Madeline had called all the shots from early on, because she was rich and he was poor. The money that had started ShraderCapital all came from her family. Marrying into the New York Tratt fortune when you were the son of a milkman from Chicago had had its severe stresses. At all Tratt family functions, he was iced out. No one wanted to talk to him or look at him then. Together in the earliest days of their marriage, attempting to show his supposed indifference to her wealth, Emmett worked at a dull job at Nabisco, and Madeline volunteered with charities. They were a bored young couple who occasionally toured Europe, and went out to Vegas to gamble. Only later, when Abby was born, was there a flicker of life in the household. Madeline was a good mother, natural and lively, but because she had been raised with nannies she reflexively hired one for Abby, so her days were still unfilled.

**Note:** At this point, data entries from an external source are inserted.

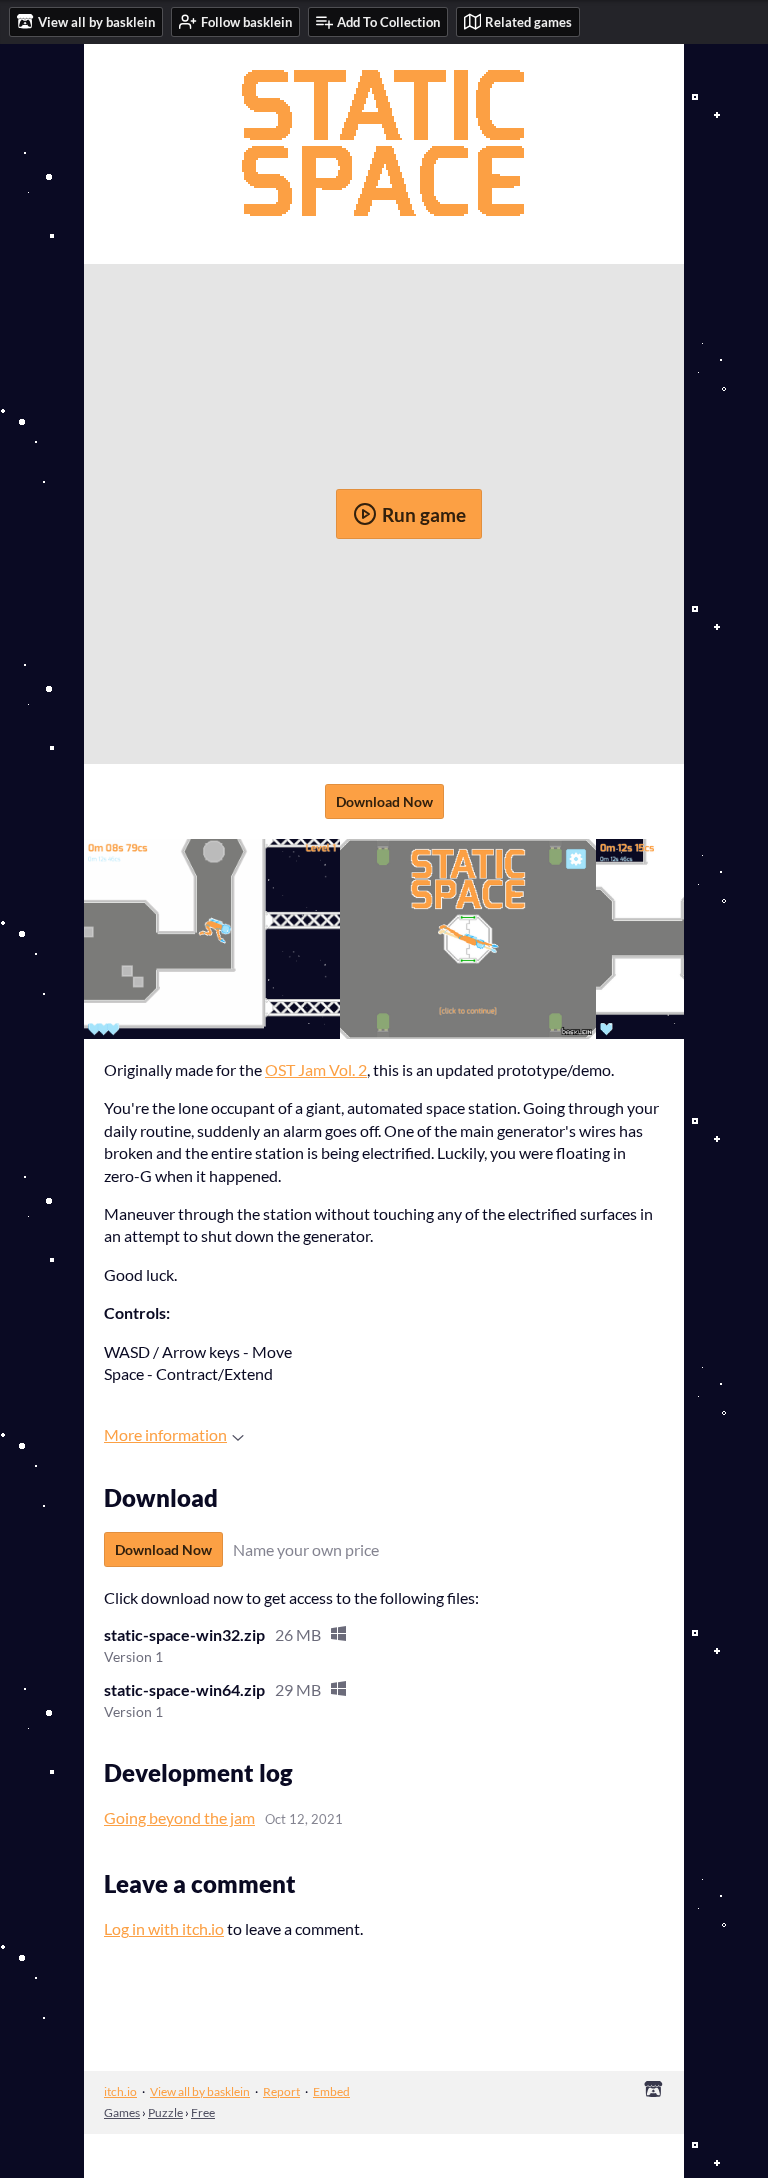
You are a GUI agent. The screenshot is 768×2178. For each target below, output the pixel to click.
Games (122, 2112)
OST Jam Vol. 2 (316, 1069)
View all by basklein (200, 2091)
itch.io (120, 2091)
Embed (331, 2091)
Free (203, 2112)
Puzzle (165, 2112)
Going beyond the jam (179, 1817)
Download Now (384, 801)
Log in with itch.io (164, 1928)
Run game (424, 514)
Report (281, 2091)
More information (165, 1434)
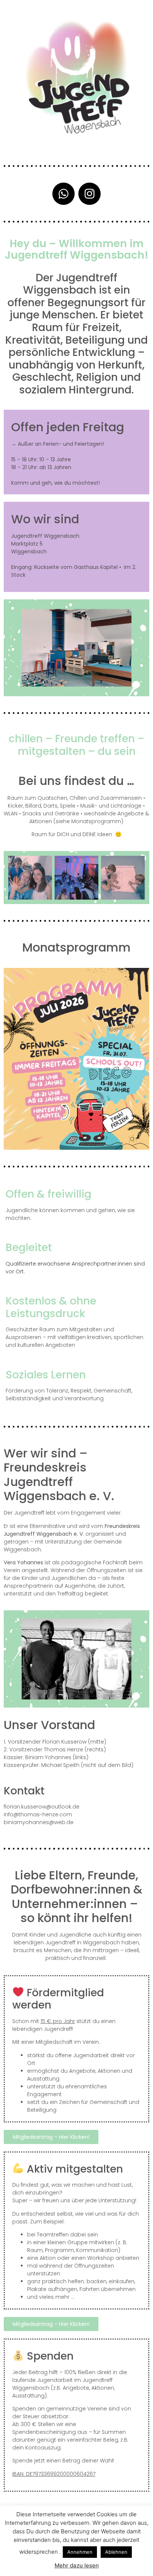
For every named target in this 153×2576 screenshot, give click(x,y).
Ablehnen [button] (116, 2552)
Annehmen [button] (79, 2552)
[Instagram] (89, 194)
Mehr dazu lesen (77, 2565)
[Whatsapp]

And Emmett was often unfaithful. This was nothing special; many of the men he knew had frequent dalliances; it recharged their batteries, that was all. But when Emmett returned home on a warm night in 1973 after that single, stupendous sexual encounter with Faith Frank, a young so-called feminist at that new women’s magazine that was trying to get Nabisco to buy ad space, he knew this was different. He was so excited and disturbed by what had transpired that he had sat in the darkness in the living room of the Bronxville house, talking quietly to himself, trying to figure out his next move. The sex with Faith had been snappingly dynamic, revelatory. He had ached for it throughout their dinner at the Cookery and during the cab ride to her little apartment; and then in her bed the ache was furiously resolved, the tip of his long penis touching the depths of her, as momentous to him as if it were fingertip meeting fingertip in The Creation of Adam on the ceiling of the Sistine Chapel. It wasn’t just sex, it was connection. To be attached by all nerve endings to this person of substance and sympathy. She was independent, which somehow made him want to be dependent on her.
But then she had said that thing to him, “You’re married,” summarily killing the possibility of his ever seeing her again. So after he left that night he went home and sat in his chair in the dark living room, thinking of Faith’s glorious body, the look and feel and taste and smell of her—Cherchez, she’d said her perfume was called—but it was more than that. Her perfume was mixed with saline, which was mixed with something ineffably specific to Faith. He pictured her brain packing her beautiful head, rendering her inquisitive and sharp and exquisitely attractive.